President of the Supreme Court of the Republic of China
- In office 13 July 1948 – 1966
- Preceded by: Xia Qin
- Succeeded by: Zha Liangjian [zh]

Personal details
- Born: 21 July 1894 Tsungfa, Kwangtung, China
- Died: 20 April 1972 Taipei, Taiwan
- Party: Kuomintang
- Spouse: Gao Yicha
- Education: University of Paris

Chinese name
- Traditional Chinese: 謝瀛洲
- Simplified Chinese: 谢瀛洲

Standard Mandarin
- Hanyu Pinyin: Xiè Yíngzhōu
- Bopomofo: ㄒㄧㄝˋㄧㄥˊㄓㄡ
- Wade–Giles: Hsieh^{4} Ying^{2}-chou^{1}

Yue: Cantonese
- Jyutping: Ze^{6} Jing^{4}-zau^{1}

Southern Min
- Tâi-lô: Tsiā Îng-tsiu

= Xie Yingzhou =

Chinese jurist

Xie Yingzhou (謝瀛洲; 1894–1972) was a Chinese-born jurist.

==Career==
Xie Yingzhou was born in 1894 to accountant Xie Weinan, who later served on the Guangdong Advisory Council. Xie's courtesy name was Xianting. He was educated in Tsungfa, and completed secondary education elsewhere in Guangdong and Shanghai. Xie married Gao Yicha at the age of 20, then left for France, where he pursued legal studies at the University of Paris.

Xie returned to China in 1924, joined the Kuomintang, and was offered a position on the faculty of law at National Guangdong University by school president Zou Lu.

The next year, Xie was named to positions within the Guangdong branch of the Kuomintang, working alongside Gu Ying-fen. In 1927, Xie began teaching at the Republic of China Military Academy, National Central University in Nanking and the Peking University Law School. On 6 November 1928, Xie started working at the Examination Yuan. That December, he transferred to the Ministry of Justice, where he remained until 1932. He was then named a member of the Guangdong Provincial Government, serving as provincial minister of education from 1933. In February 1935, Xie was appointed to the Guangdong High Court.
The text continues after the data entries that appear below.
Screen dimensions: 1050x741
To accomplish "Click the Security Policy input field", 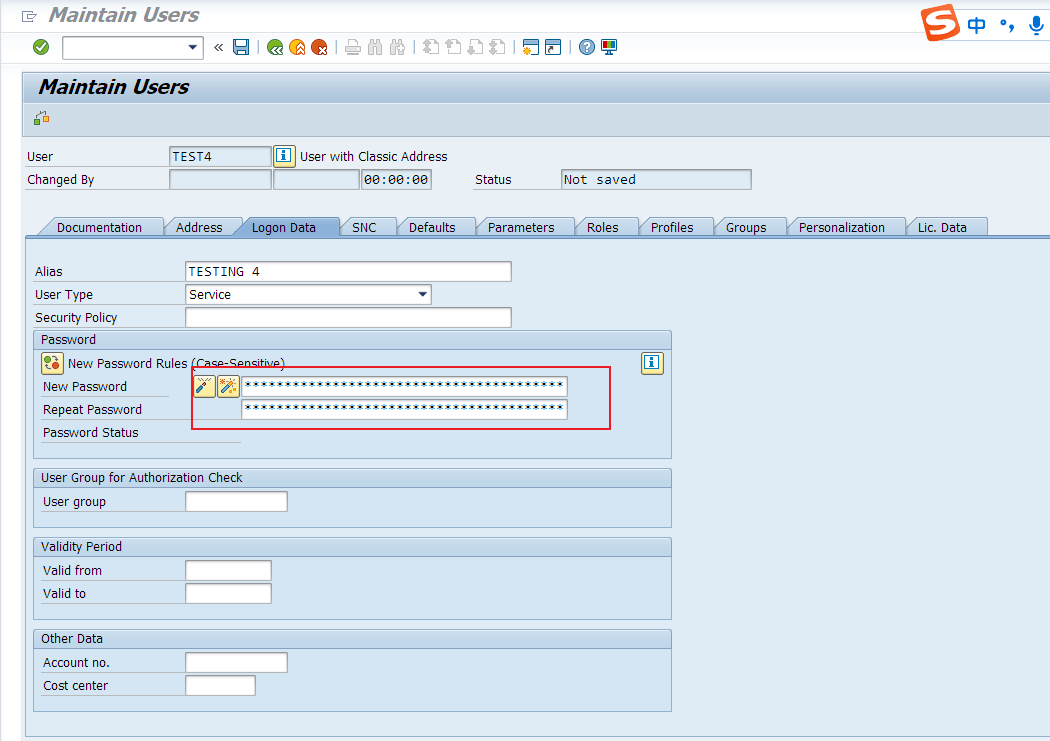I will click(348, 318).
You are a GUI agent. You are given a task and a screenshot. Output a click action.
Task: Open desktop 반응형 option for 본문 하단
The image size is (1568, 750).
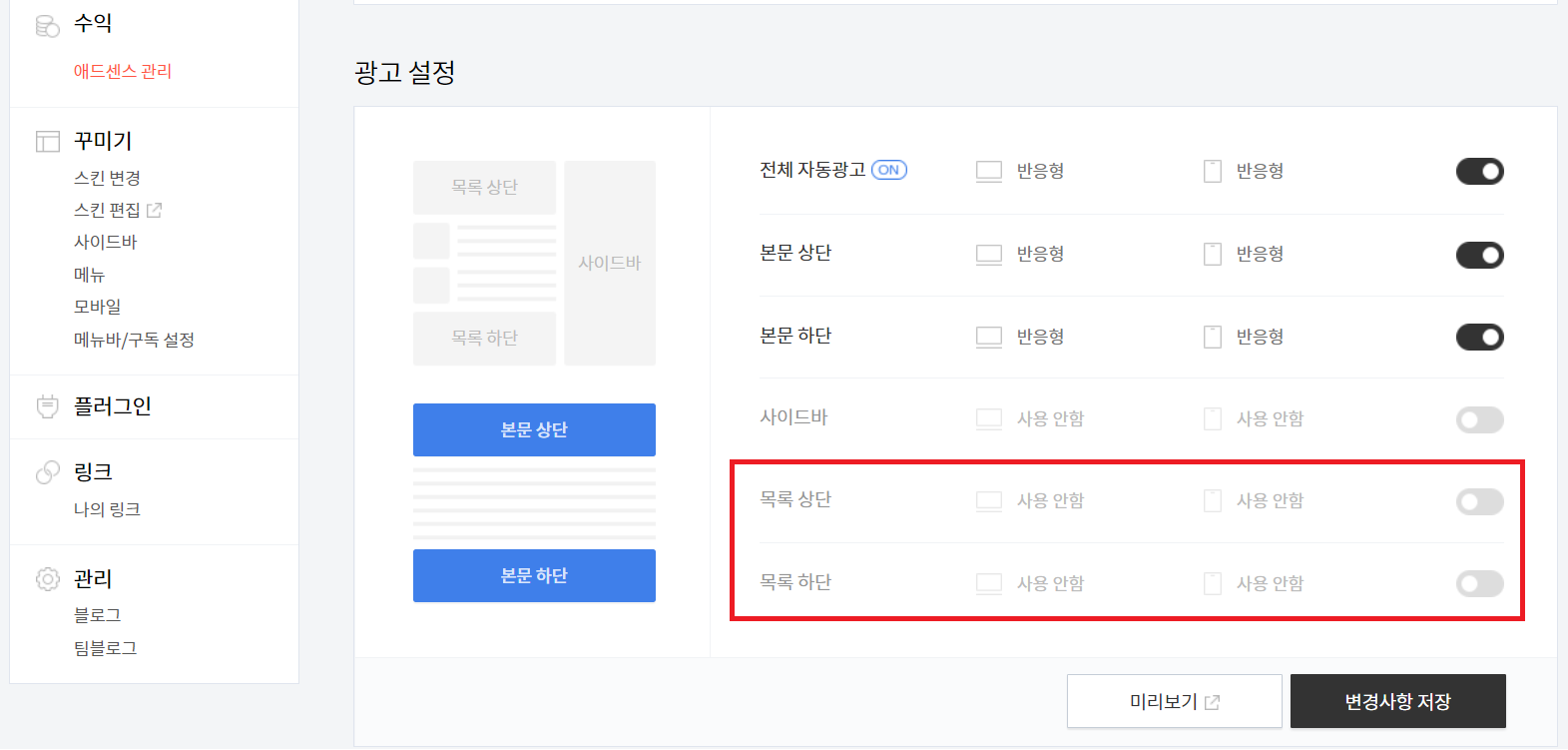[x=1039, y=338]
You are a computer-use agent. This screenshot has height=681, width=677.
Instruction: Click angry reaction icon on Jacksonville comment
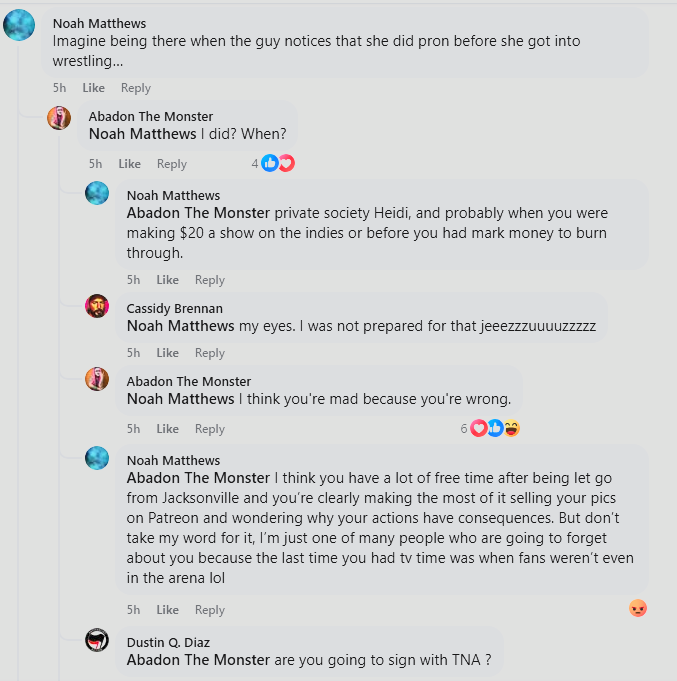tap(637, 608)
He retired from the bench in 1937. His judgeship overlapped with his stint as dean of the Guangdong School of Law and as a member of the Southwestern Government Affairs Committee, which he left in November 1936 to take a position at the National Audit Office. He remained at the National Audit Office until September 1945.

Subsequently, Xie returned to the Ministry of Justice until he was elected to the presidium of the National Assembly in 1947. Shortly after Xie was seated, he was named secretary general of the Taiwan Provincial Government, serving between 18 September 1947 and 20 July 1948. On 13 July 1948, Xie became president of the Supreme Court.
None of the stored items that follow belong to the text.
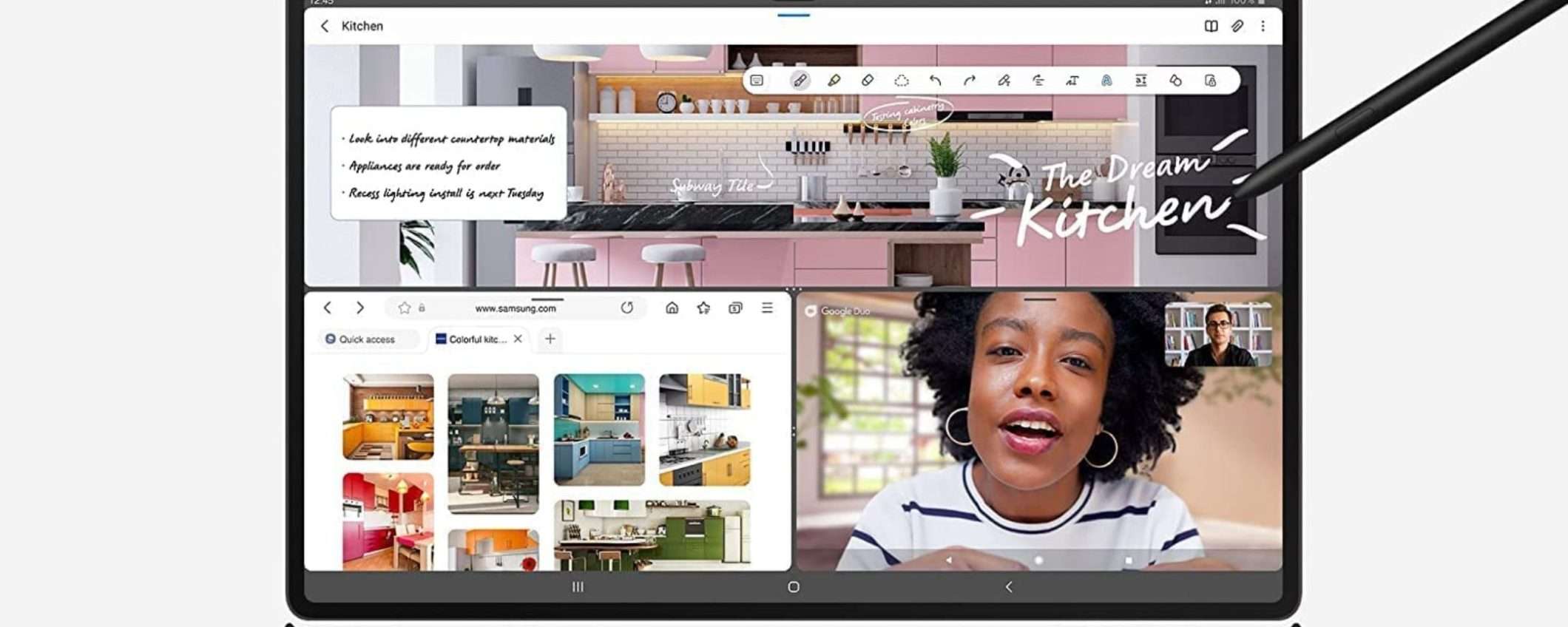Activate the lasso selection tool
The width and height of the screenshot is (1568, 627).
[x=901, y=81]
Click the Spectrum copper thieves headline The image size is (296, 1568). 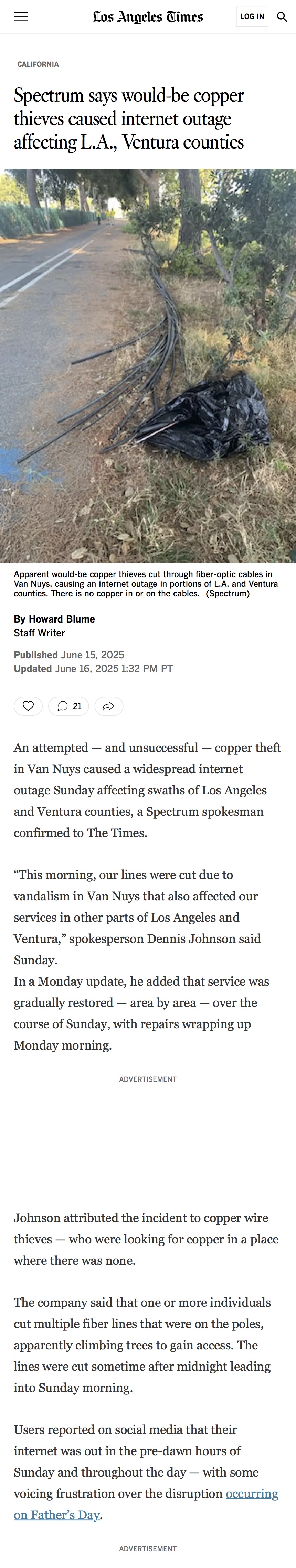click(129, 119)

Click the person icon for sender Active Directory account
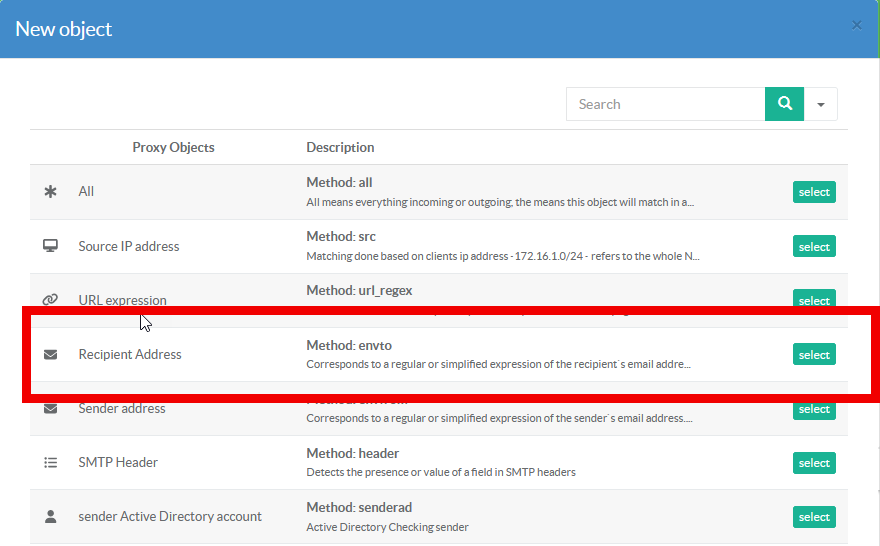51,517
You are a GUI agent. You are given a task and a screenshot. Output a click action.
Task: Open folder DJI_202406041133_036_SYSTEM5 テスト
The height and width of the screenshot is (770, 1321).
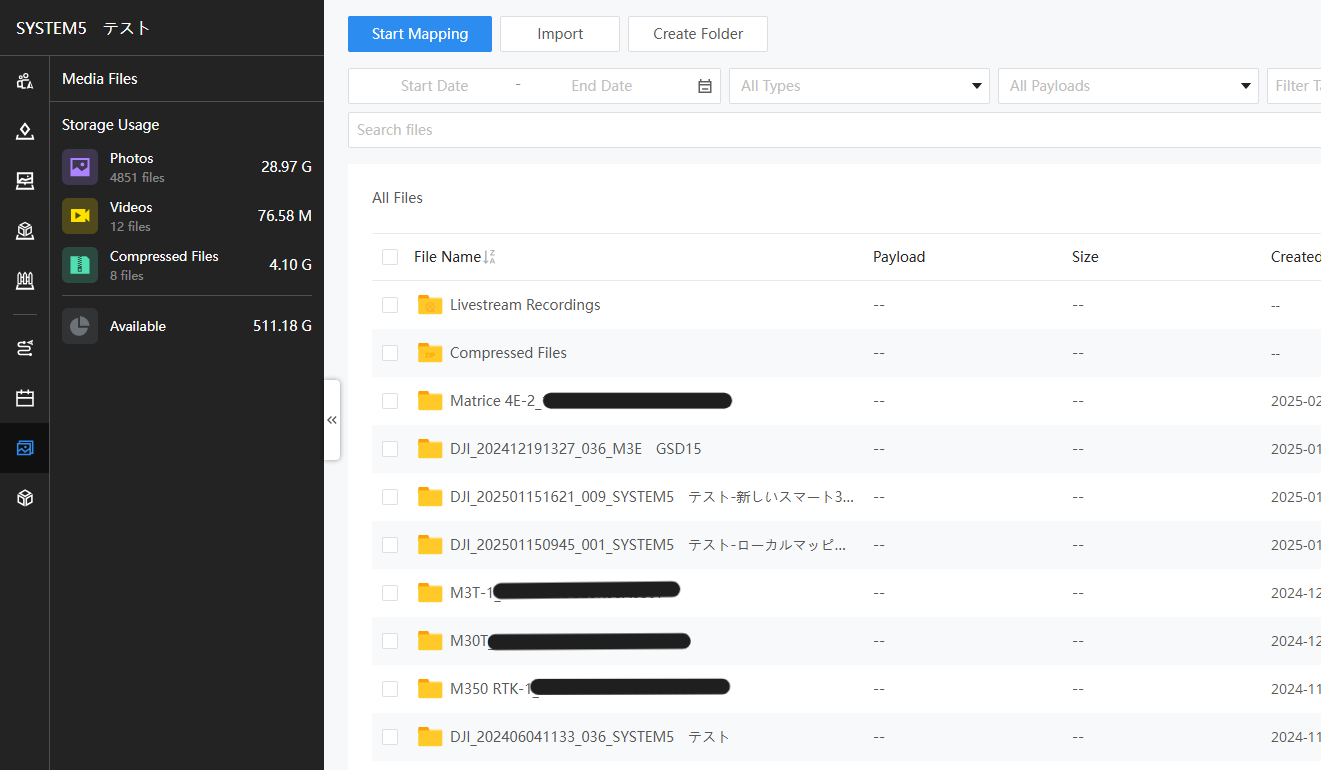(x=589, y=737)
Xie moved to Taiwan in October 1949, and taught law at National Taiwan University, National Chengchi University, and Soochow University. He remained president of the supreme court until 1966. After the death of Fu Bingchang, Xie succeeded him as vice president of the Judicial Yuan. Xie died in Taipei on 20 April 1972, and was replaced by Tai Yen-hui.

Xie's grandson Ming Hsieh founded Cogent Systems.